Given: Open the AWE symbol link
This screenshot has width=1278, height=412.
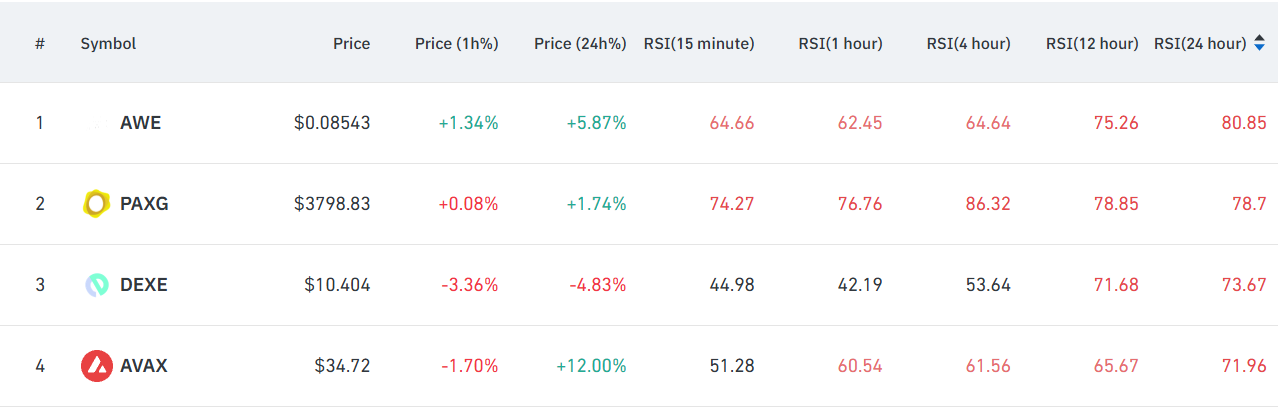Looking at the screenshot, I should [140, 123].
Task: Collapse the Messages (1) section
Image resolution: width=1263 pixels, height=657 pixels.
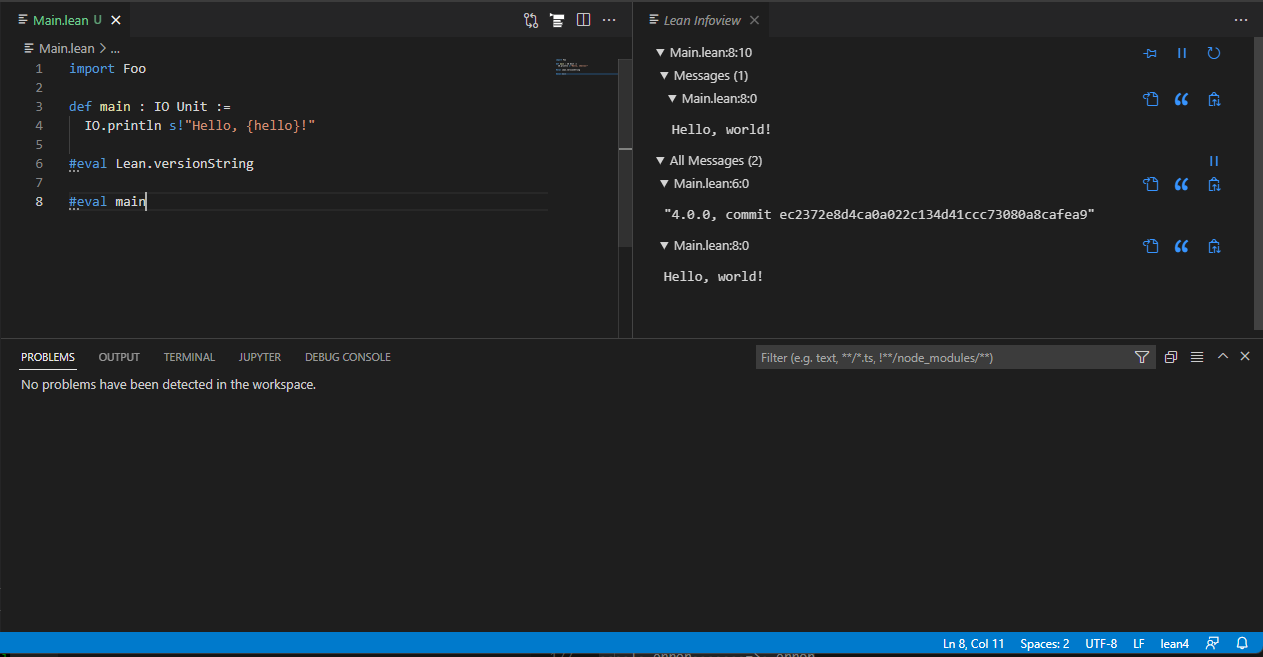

* _Assigned task_: Every record must be duplicated exactly, except for the pictures, which are left out.

* _Expected output_:
Given: Open the AWE symbol link
This screenshot has width=1278, height=412.
Looking at the screenshot, I should [140, 123].
Task: Collapse the Messages (1) section
Image resolution: width=1263 pixels, height=657 pixels.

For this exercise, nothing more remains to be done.